# Help! Sage Barista Express won't filter water through



## georgiaanniky (Feb 17, 2020)

Hello,

I'm hoping someone can help. I have had my Sage Barista Express bean-to-cup machine for approx. 4 years and it's been working *perfectly*. In the last few weeks I noticed the espresso strength gauge was indicating only just passed pre-infusion. I ran a clean cycle and nothing changed. Then I ran a lime scale treatment through and it started working again.

Fast forward a week and now the water will not filter through when selecting either a single or double shot. The steamer still works and the hot water tap still works fine too. But no coffee.The button flashes to indicate it's working but there is no noise to suggest anything is happening.

I have since tried a clean cycle and no improvement.

Has anyone had, or heard of, any similar issues? I hope that all made sense.

The model number is: BES875BUK/A.


----------



## M_H_S (Jun 6, 2018)

Its likely it is an issue with the solanoid. However it is not clear what you mean by no noise. You mean the pump isn't engaging for espresso or it is but nothing is coming out?

Possible that both the pump and solanoid need replacing.

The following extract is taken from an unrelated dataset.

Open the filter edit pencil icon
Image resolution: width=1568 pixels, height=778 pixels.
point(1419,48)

Sent from my SM-G950F using Tapatalk


----------



## TomHughes (Dec 16, 2019)

georgiaanniky said:


> Hello,
> 
> I'm hoping someone can help. I have had my Sage Barista Express bean-to-cup machine for approx. 4 years and it's been working *perfectly*. In the last few weeks I noticed the espresso strength gauge was indicating only just passed pre-infusion. I ran a clean cycle and nothing changed. Then I ran a lime scale treatment through and it started working again.
> 
> ...


 How often were you descaling and what is the hardness of your water?


----------



## georgiaanniky (Feb 17, 2020)

The machine was descaled 1 week ago.

The water is my area is classified as hard with a hardness clarke of 20.86.


----------



## georgiaanniky (Feb 17, 2020)

M_H_S said:


> Its likely it is an issue with the solanoid. However it is not clear what you mean by no noise. You mean the pump isn't engaging for espresso or it is but nothing is coming out?
> 
> Possible that both the pump and solanoid need replacing.
> 
> Sent from my SM-G950F using Tapatalk


 Normally there would be some noise, a slight 'burr' which indicated *something* was happening. Sorry for not being very specific! I don't think the pump is engaging.

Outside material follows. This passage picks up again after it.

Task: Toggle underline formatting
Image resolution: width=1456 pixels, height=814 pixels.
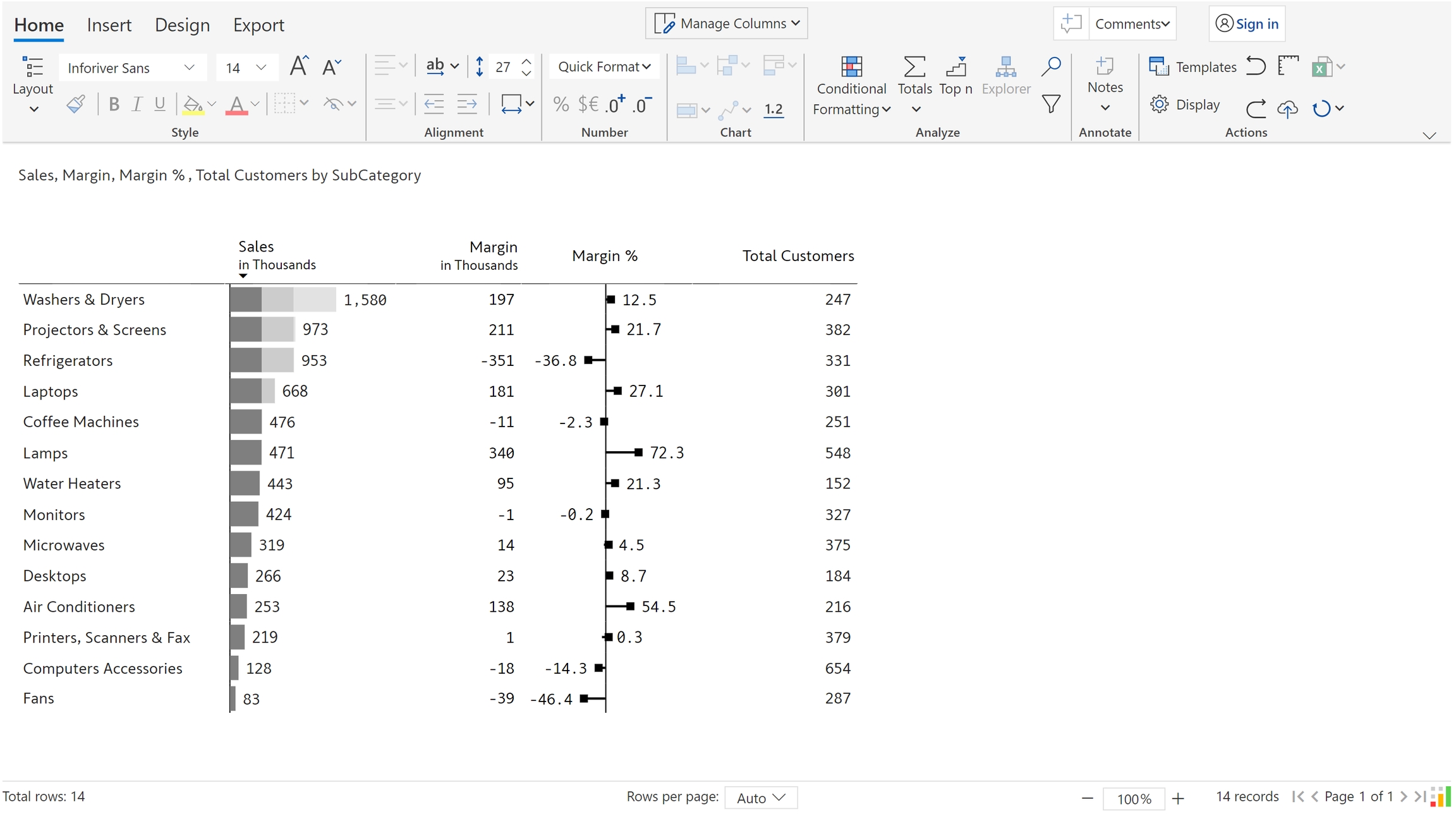Action: point(160,104)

I did have a look on the forums before and could see mentions of solenoid faults.

In your opinion am I better off contacting Sage directly for replacements or is this fault able to be fixed at home?


----------



## M_H_S (Jun 6, 2018)

Thats upto you and how much you d like to spend. Sage will ask you to contact Coffee Classics their approved repair company.

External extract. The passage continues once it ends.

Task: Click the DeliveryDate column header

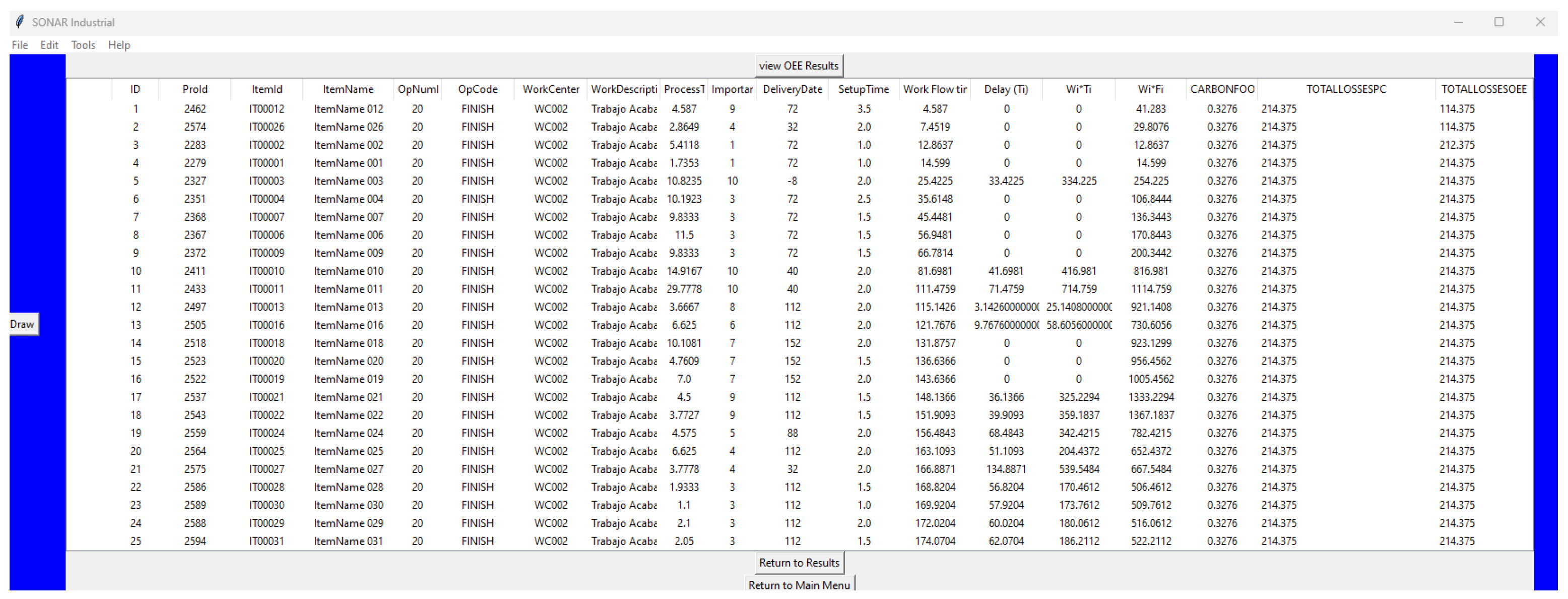Action: tap(792, 89)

You could try to source a new solanoid and pump and fit them yourself and take a chance. They will prob cost 45 to 50 pounds to buy. Pumps are easy to get off ebay. Solenoids a bit trickier.

Sent from my SM-G950F using Tapatalk


----------



## ajohn (Sep 23, 2017)

georgiaanniky said:


> The machine was descaled 1 week ago.
> 
> The water is my area is classified as hard with a hardness clarke of 20.86.


 How often did you descale ? Also what descaler did you use to get it working last time?

I suspect we need to listen to noises - steam, hot water and then shot via a video.

Sage will only offer a repair now. How far you can go depends on your capabilities.

John

-


----------



## ajohn (Sep 23, 2017)

M_H_S said:


> Thats upto you and how much you d like to spend. Sage will ask you to contact Coffee Classics their approved repair company.
> 
> You could try to source a new solanoid and pump and fit them yourself and take a chance. They will prob cost 45 to 50 pounds to buy. Pumps are easy to get off ebay. Solenoids a bit trickier.
> 
> Sent from my SM-G950F using Tapatalk


 From the OP's post the pump and thermocoil are fine.

John

-


----------



## TomHughes (Dec 16, 2019)

georgiaanniky said:


> The machine was descaled 1 week ago.
> 
> The water is my area is classified as hard with a hardness clarke of 20.86.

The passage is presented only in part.